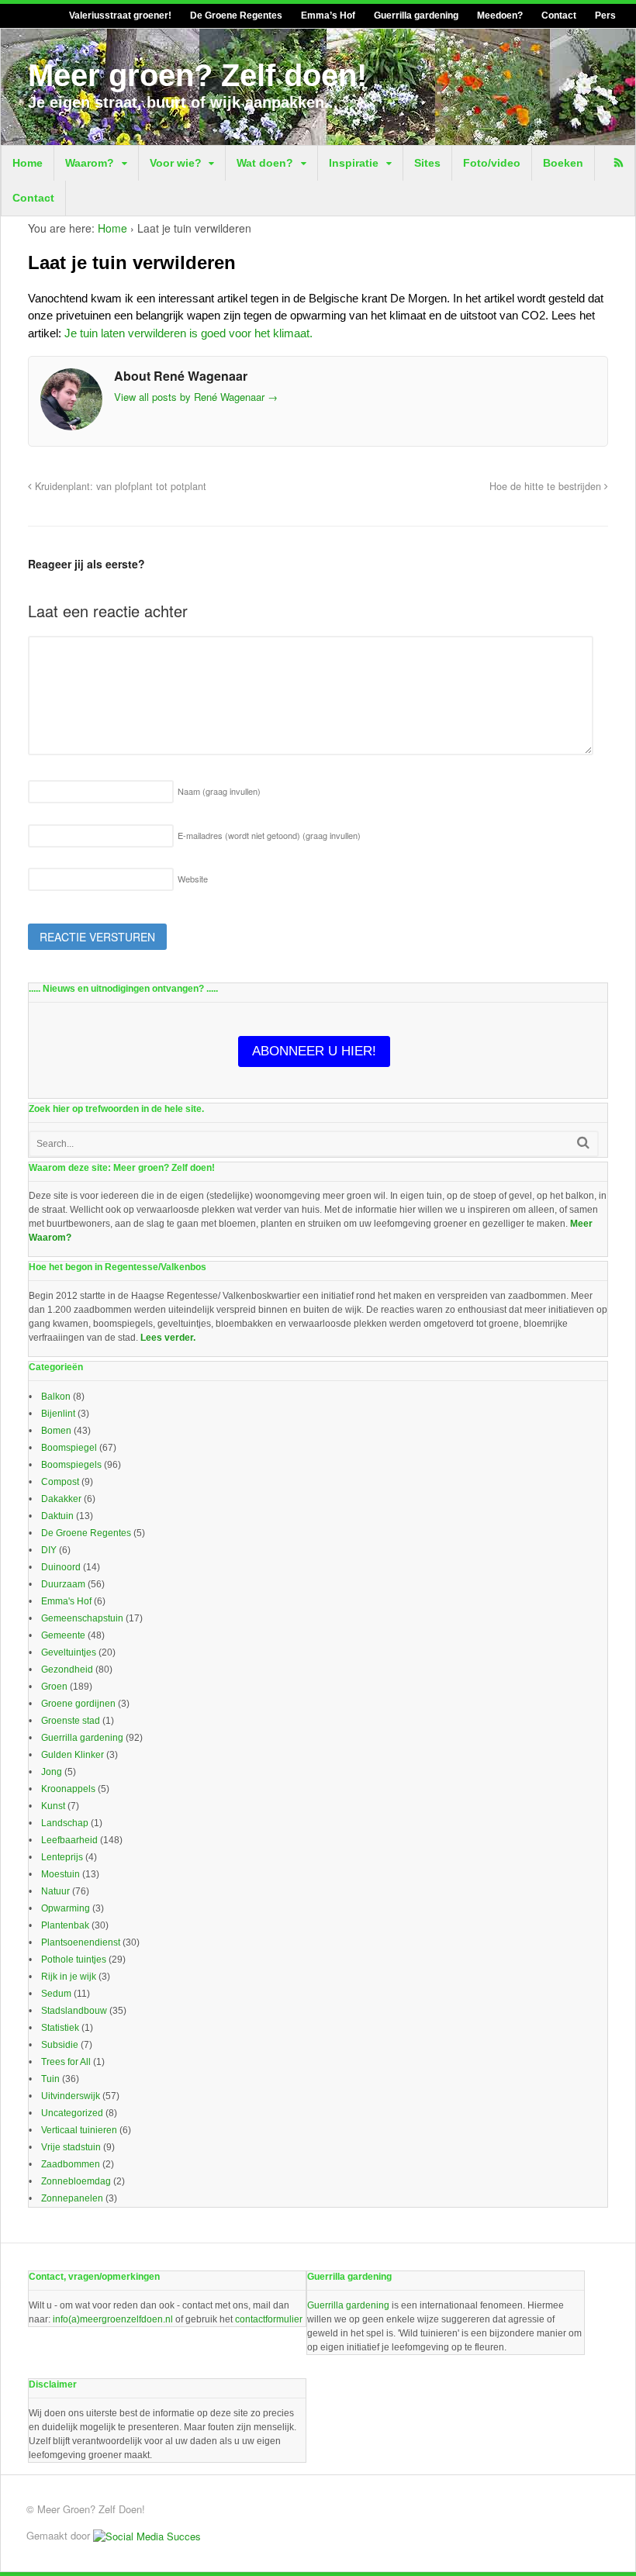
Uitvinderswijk (70, 2096)
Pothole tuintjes (73, 1959)
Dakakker (61, 1498)
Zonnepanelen (72, 2198)
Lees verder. (167, 1337)
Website (193, 878)
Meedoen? (500, 15)
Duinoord (61, 1567)
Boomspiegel (69, 1447)
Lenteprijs (62, 1857)
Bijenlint (58, 1413)
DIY (49, 1550)
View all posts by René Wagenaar (196, 396)
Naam (219, 791)
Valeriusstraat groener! (120, 15)
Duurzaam (63, 1584)
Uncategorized (72, 2113)
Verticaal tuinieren (79, 2130)
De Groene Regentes (236, 15)
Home (27, 163)
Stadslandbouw (74, 2010)
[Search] (583, 1142)
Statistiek (60, 2027)
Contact (558, 15)
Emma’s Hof (328, 15)
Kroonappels (68, 1789)
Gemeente (63, 1635)
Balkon (56, 1396)
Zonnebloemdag (76, 2181)
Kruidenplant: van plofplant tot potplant (119, 486)
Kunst (53, 1806)
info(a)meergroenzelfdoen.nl (113, 2319)
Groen (54, 1686)
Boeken (563, 163)
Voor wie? (176, 163)
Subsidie (59, 2044)
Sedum (56, 1993)
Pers (605, 15)
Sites (427, 163)
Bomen (56, 1430)
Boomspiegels (71, 1464)
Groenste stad (70, 1720)
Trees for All (66, 2061)
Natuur (55, 1891)
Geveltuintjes (68, 1652)
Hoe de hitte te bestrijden (546, 486)
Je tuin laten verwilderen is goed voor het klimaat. (188, 333)
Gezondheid (67, 1669)
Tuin (50, 2079)
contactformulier (268, 2319)
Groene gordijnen (78, 1703)
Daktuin (57, 1516)
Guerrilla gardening (416, 15)
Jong (51, 1771)
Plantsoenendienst (80, 1942)
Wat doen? (265, 163)
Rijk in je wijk (68, 1976)
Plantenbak (65, 1925)
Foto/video (491, 163)
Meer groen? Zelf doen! (197, 75)
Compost (60, 1481)
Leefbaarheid (69, 1840)
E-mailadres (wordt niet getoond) (269, 835)
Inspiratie (353, 163)
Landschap (64, 1823)
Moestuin (60, 1874)
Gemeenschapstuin (82, 1618)
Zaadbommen (70, 2164)
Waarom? (89, 163)
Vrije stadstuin (71, 2147)
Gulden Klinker (72, 1754)
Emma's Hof (66, 1601)
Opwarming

§

● Try it: Retype the entries above exactly, starting at their first line and ending with the line that holds "Moestuin (60, 1874)"; pictures stay out.

● Expected output:
Uitvinderswijk (70, 2096)
Pothole tuintjes (73, 1959)
Dakakker (61, 1498)
Zonnepanelen (72, 2198)
Lees verder. (167, 1337)
Website (193, 878)
Meedoen? (500, 15)
Duinoord (61, 1567)
Boomspiegel (69, 1447)
Lenteprijs (62, 1857)
Bijenlint (58, 1413)
DIY (49, 1550)
View all posts by René Wagenaar (196, 396)
Naam (219, 791)
Valeriusstraat groener! (120, 15)
Duurzaam (63, 1584)
Uncategorized (72, 2113)
Verticaal tuinieren (79, 2130)
De Groene Regentes (236, 15)
Home (27, 163)
Stadslandbouw (74, 2010)
[Search] (583, 1142)
Statistiek (60, 2027)
Contact (558, 15)
Emma’s Hof (328, 15)
Kroonappels (68, 1789)
Gemeente (63, 1635)
Balkon (56, 1396)
Zonnebloemdag (76, 2181)
Kruidenplant: van plofplant tot potplant (119, 486)
Kunst (53, 1806)
info(a)meergroenzelfdoen.nl (113, 2319)
Groen (54, 1686)
Boeken (563, 163)
Voor wie? (176, 163)
Subsidie (59, 2044)
Sedum (56, 1993)
Pers (605, 15)
Sites (427, 163)
Bomen (56, 1430)
Boomspiegels (71, 1464)
Groenste stad (70, 1720)
Trees for All (66, 2061)
Natuur (55, 1891)
Geveltuintjes (68, 1652)
Hoe de hitte te bestrijden (546, 486)
Je tuin laten verwilderen is goed voor het klimaat. (188, 333)
Gezondheid (67, 1669)
Tuin (50, 2079)
contactformulier (268, 2319)
Groene gordijnen (78, 1703)
Daktuin (57, 1516)
Guerrilla gardening (416, 15)
Jong (51, 1771)
Plantsoenendienst (80, 1942)
Wat doen? (265, 163)
Rijk in je wijk (68, 1976)
Plantenbak (65, 1925)
Foto/video (491, 163)
Meer groen? Zelf doen! (197, 75)
Compost (60, 1481)
Leefbaarheid (69, 1840)
E-mailadres (wordt niet getoond) (269, 835)
Inspiratie (353, 163)
Landschap (64, 1823)
Moestuin (60, 1874)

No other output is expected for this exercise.